Mais Jansénius parut à son tour aller trop loin ; sa pensée ne fut pas acceptée, quoiqu’il l’eût présentée comme celle même de saint Augustin, et son livre fut traité plus mal que celui de Molina. Cinq propositions qu’on donnait comme contenant l’essence de sa doctrine furent déférées, en 1649, à la faculté de théologie de Paris, puis deux ans après elles furent dénoncées à Rome. Les jésuites, accusateurs de Jansénius, réussirent pleinement dans leurs poursuites. Les cinq propositions furent condamnées à Rome, non plus en vertu de simples décisions rendues au nom du pape par l’inquisition romaine, mais, plus solennellement, par une bulle d’Innocent X, en 1653. Elles ont fait tant de bruit, que je ne puis me dispenser d’en donner le texte, quelque froids que ces subtilités nous laissent aujourd’hui :

« Il y a des commandemens de Dieu qui pour les justes de bonne volonté, et faisant effort selon ce qu’ils ont actuellement de forces, sont impossibles, et il leur manque la grâce qui les rendrait possibles.

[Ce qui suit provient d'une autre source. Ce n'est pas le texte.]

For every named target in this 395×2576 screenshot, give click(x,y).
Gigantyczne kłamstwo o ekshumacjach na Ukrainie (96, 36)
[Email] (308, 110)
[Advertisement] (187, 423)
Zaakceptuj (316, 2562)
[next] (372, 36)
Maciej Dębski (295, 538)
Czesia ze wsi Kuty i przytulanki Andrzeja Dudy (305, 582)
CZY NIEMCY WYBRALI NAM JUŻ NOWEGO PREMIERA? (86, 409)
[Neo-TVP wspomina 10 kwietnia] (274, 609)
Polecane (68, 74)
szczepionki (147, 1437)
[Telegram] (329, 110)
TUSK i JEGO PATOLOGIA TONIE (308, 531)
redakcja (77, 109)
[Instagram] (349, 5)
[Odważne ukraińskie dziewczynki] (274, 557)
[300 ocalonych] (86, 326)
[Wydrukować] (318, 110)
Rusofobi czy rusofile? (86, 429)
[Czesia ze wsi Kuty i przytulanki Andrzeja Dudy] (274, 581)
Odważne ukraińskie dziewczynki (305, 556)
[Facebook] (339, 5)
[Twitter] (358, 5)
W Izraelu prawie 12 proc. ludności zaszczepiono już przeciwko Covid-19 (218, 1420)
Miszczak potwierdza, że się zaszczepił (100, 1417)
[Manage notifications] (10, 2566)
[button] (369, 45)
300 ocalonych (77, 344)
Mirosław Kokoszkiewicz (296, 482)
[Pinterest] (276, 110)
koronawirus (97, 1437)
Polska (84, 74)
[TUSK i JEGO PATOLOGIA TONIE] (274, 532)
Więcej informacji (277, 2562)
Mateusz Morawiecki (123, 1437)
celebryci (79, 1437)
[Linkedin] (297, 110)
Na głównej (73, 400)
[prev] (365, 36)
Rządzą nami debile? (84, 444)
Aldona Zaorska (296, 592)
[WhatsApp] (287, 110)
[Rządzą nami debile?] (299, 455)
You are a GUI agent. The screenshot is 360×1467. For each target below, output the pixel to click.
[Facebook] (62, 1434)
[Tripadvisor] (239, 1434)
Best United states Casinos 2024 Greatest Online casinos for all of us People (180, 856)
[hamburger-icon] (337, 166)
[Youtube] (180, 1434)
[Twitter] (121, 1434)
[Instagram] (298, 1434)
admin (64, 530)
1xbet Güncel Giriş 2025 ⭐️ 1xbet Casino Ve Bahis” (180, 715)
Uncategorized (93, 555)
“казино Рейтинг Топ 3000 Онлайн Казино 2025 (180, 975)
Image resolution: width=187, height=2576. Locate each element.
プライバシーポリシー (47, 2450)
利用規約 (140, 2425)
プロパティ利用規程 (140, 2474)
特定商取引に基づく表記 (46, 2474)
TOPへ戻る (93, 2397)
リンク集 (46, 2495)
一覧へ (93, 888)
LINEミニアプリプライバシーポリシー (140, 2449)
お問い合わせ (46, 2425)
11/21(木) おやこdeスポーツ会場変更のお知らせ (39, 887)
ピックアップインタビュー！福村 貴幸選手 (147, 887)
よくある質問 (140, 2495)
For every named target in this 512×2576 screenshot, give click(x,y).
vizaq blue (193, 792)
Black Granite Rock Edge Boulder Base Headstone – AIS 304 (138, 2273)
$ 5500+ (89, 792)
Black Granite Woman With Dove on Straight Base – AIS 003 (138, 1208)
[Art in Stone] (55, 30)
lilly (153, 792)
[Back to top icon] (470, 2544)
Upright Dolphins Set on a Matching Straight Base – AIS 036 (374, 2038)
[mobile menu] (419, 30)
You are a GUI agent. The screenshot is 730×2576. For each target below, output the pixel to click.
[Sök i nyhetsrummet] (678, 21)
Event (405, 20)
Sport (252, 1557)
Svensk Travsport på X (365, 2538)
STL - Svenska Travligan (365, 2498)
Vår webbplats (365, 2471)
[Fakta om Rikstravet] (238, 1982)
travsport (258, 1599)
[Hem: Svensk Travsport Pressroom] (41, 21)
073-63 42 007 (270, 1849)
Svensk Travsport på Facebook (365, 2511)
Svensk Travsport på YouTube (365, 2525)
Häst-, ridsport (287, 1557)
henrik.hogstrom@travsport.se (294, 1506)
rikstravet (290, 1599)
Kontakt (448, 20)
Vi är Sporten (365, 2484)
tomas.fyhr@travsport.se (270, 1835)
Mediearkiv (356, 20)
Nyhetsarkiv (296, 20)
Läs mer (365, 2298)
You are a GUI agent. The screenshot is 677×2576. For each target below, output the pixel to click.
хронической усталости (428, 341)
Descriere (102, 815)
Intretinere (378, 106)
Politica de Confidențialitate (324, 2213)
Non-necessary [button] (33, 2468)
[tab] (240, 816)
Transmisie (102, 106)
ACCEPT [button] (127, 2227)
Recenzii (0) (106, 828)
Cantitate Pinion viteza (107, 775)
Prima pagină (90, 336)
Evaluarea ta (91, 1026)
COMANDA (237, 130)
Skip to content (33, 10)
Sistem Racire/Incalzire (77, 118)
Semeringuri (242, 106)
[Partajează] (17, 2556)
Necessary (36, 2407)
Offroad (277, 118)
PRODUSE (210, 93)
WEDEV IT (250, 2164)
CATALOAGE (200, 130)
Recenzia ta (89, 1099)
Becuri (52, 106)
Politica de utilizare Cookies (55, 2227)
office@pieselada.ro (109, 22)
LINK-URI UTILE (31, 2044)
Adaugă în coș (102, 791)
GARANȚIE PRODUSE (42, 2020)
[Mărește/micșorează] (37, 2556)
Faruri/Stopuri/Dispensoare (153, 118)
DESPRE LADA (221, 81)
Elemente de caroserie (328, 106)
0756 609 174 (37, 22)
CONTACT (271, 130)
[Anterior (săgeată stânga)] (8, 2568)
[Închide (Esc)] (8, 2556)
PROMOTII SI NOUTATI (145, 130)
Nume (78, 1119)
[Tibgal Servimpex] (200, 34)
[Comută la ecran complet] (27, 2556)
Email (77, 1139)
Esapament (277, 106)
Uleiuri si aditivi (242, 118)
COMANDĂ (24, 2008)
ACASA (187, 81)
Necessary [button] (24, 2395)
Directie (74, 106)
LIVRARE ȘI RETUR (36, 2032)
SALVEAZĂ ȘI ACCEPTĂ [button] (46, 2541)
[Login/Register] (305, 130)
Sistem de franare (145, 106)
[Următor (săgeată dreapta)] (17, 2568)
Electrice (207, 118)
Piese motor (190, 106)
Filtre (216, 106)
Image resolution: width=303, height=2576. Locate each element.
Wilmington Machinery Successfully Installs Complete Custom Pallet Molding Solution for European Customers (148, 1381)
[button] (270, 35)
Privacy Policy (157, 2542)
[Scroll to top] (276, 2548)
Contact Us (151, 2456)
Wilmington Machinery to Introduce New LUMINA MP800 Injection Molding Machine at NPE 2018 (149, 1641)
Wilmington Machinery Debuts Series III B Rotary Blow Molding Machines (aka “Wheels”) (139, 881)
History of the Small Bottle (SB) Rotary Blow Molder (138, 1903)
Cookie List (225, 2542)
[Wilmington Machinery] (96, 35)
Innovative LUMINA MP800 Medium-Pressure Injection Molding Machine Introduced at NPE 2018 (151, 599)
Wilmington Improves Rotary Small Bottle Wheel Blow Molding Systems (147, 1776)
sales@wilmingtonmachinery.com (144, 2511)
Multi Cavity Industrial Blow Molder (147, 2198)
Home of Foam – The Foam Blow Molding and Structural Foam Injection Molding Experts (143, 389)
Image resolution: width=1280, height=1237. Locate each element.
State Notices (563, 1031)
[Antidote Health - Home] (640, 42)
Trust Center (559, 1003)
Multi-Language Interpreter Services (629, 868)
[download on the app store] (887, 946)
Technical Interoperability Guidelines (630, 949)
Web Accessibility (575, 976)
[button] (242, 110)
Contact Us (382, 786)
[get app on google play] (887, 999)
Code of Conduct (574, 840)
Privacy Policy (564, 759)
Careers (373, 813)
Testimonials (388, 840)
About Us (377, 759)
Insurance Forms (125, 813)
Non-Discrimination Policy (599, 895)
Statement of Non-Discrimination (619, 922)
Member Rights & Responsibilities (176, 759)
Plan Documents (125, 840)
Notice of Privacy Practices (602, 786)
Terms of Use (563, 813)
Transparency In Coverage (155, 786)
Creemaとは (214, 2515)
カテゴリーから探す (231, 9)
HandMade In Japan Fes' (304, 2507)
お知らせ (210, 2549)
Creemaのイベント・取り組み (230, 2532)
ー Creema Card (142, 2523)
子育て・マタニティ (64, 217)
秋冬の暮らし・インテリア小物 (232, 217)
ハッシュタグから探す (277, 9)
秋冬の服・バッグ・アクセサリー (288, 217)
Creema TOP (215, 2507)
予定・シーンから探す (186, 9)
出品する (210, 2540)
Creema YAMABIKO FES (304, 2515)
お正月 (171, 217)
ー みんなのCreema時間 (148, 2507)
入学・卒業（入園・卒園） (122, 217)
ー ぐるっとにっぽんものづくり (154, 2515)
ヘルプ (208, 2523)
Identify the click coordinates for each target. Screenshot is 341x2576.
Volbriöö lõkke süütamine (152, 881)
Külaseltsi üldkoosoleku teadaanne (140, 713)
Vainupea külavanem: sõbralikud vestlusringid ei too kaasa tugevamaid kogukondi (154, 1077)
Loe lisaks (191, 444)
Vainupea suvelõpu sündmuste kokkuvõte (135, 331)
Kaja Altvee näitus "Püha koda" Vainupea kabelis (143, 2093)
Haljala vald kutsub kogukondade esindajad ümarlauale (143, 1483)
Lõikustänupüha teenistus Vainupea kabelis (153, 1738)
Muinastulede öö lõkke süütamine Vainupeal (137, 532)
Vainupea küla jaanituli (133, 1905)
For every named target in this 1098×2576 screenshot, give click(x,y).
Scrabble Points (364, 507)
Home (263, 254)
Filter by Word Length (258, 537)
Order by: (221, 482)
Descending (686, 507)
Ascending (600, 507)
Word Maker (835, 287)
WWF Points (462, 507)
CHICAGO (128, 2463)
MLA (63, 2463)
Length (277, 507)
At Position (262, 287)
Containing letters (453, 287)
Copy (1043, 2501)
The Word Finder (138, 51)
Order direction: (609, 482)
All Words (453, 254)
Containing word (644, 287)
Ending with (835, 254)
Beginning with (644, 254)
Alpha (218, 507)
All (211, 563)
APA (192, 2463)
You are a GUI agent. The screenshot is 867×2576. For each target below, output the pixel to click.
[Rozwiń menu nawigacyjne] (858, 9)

« La grâce intérieure, dans l’état de la nature déchue, est irrésistible.

« Pour mériter et démériter, dans l’état de la nature déchue, il n’est pas besoin que l’homme soir libre de nécessité ; il suffit qu’il soit libre de contrainte.

« Les semi-pélagiens admettaient la nécessité d’une grâce prévenante intérieure pour chaque acte en particulier, même pour le commencement de la foi, et ce en quoi ils étaient hérétiques, c’est qu’ils voulaient que cette grâce fût telle que la volonté humaine eût le pouvoir d’y résister ou d’y obéir.

« Il est semi-pélagien de dire que c’est pour tous les hommes sans exception que le Christ est mort et qu’il a versé son sang. »

Les jansénistes n’osèrent pas défendre les cinq propositions, condamnées par une bulle pontificale ; mais ils soutinrent qu’elles ne contenaient pas la vraie doctrine de Jansénius ; qu’ainsi en les condamnant on ne touchait pas à cette doctrine, qui n’était autre que celle de saint Augustin, et qu’en croyant condamner Jansénius lui-même, le pape s’était trompé sur ce point de fait, son autorité ne s’étendant pas à décider d’une question de ce genre.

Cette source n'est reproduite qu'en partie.